Se todos sofrem com a dor, não é correto infringir ao outro uma dor que não quereríamos para nós mesmos. Do mesmo modo, se todos temos a mesma capacidade de sentir prazer, deveríamos nos preocupar em garantir que todos tenham as mesmas oportunidades de conquistar as satisfações que desejamos para nós mesmos. No campo da Ética, esta é uma das bases da solidariedade e dos direitos humanos básicos e universais. Em outras palavras, igualdade de oportunidades e direitos básicos universais são o fundamento sobre o qual pode se desenvolver a solidariedade humana.

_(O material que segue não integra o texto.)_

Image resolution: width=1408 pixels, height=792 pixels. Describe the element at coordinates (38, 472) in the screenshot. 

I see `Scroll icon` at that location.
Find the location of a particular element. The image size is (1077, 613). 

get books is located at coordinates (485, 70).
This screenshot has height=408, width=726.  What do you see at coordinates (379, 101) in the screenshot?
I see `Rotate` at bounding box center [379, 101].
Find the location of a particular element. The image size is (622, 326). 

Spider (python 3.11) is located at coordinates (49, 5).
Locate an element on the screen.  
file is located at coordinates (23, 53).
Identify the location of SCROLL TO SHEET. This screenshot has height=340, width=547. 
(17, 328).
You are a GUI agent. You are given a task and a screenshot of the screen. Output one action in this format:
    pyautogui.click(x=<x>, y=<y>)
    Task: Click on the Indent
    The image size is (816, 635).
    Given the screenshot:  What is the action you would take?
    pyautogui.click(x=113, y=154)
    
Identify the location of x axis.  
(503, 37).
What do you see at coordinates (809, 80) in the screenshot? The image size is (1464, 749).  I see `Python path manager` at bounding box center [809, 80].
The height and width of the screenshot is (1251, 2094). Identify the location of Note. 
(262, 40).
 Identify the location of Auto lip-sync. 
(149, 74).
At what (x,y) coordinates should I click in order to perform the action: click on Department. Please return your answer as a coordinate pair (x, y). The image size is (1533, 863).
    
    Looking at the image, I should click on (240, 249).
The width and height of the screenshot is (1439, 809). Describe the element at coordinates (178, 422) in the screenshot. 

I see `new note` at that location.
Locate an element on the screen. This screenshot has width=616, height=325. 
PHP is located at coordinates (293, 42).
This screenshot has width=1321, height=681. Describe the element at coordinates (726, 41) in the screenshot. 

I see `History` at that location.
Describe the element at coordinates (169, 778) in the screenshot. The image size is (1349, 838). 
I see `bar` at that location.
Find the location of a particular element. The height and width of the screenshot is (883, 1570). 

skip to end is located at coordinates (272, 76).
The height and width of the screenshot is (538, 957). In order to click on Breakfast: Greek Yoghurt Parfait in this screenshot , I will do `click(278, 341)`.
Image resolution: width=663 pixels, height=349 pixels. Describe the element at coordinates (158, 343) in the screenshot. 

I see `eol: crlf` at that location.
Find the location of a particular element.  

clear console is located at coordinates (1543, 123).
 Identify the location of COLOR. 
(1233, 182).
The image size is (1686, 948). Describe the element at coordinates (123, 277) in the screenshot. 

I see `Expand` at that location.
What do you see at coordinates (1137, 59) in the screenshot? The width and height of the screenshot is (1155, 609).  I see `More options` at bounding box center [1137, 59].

Com efeito, direito à vida, direito a uma existência digna, proteção contra violência e proteção contra exploração degradante é o mínimo que se espera da solidariedade para com o outro, visto que é este autoconsciente e capaz de perceber dor e prazer como nós mesmos. Mas, e se eu lhe disser que esse outro pode não ser humano? Ele continua a merecer solidariedade? Mais ainda: e se um cientista lhe provar que outros animais são capazes das mesmas experiências subjetivas? E se ficar comprovado que outros animais também têm consciência? E se descobrirmos que a experiência da autoconsciência não é uma exclusividade do animal humano, como muitos ainda imaginam, mas uma realidade para muitos outros animais, tais como mamíferos e aves?

Como argumentei em artigo anterior, a Ética evolui na história. Não necessariamente para um sentido determinado, não necessariamente do pior para o melhor, ou do selvagem para o civilizado, mas certamente do menos complexo ao mais complexo, já que a experiência humana se acumula na história. Em vista disso, considerando que a nossa capacidade de nos identificarmos com o sofrimento ou com a alegria do outro nos conduziu, ao longo dos séculos, à compreensão de que o outro humano merece igualdade de direitos e oportunidades, somos obrigados agora a encarar um novo desafio: o de nos posicionarmos diante do outro não-humano, que de modo semelhante a nós também tem consciência e também é capaz de experimentar dor e prazer, sentir amor ou ódio.

Em 7 de julho de 2012, numa conferência em Cambridge, neurocientistas de todo o mundo assinaram um manifesto afirmando que todos os mamíferos, aves e outras criaturas, incluindo polvos, têm consciência. Leia a reportagem da revista Veja sobre o assunto e o documento original na íntegra (em inglês) para compreender melhor o que esses cientistas estão afirmando.

Em resumo, o que se descobriu é que as estruturas neuronais envolvolvidas na manifestação da consciência, da percepção de dor e prazer, das emoções básicas e até mesmo do sono REM também podem ser encontradas em muitos outros animais, como mamíferos e aves. Ao contrário do que antes se pensava, os cérebros desses animais são capazes de funcionar de modo similar ao humano e não foi encontrado nenhum motivo para se crer que esses animais não experimentam algo semelhante ao que chamamos de consciência.

O texto declara: “The absence of a neocortex does not appear to preclude an organism from experiencing affective states. Convergent evidence indicates that non-human animals have the neuroanatomical, neurochemical, and neurophysiological substrates of conscious states along with the capacity to exhibit intentional behaviors. Consequently, the weight of evidence indicates that humans are not unique in possessing the neurological substrates that generate consciousness. Non-human animals, including all mammals and birds, and many other creatures, including octopuses, also possess these neurological substrates.” (A ausência de um neocórtex não parece impedir um organismo de experimentar estados afetivos. Evidências convergentes indicam que os animais não-humanos têm a neuroanatomia, neuroquímica e substratos neurofisiológicos de estados de consciência, juntamente com a capacidade de exibir comportamentos intencionais. Consequentemente, o peso da evidência indica que os humanos não são únicos em possuir os substratos neurológicos que geram consciência. Os animais não-humanos, incluindo todos os mamíferos e aves, e muitas outras criaturas, incluindo polvos, também possuem estes substratos neurológicos.)

Somos, portanto, instigados agora a repensar os limites da Ética e a estender a solidariedade a outros que, embora não sejam humanos, são, como nós, animais com uma rica vida mental. Provavelmente não idêntica à nossa, mas certamente complexa e consciente, capaz dos mesmos sentimentos, emoções, medos, dores, prazeres e, porque não diser, desejos básicos.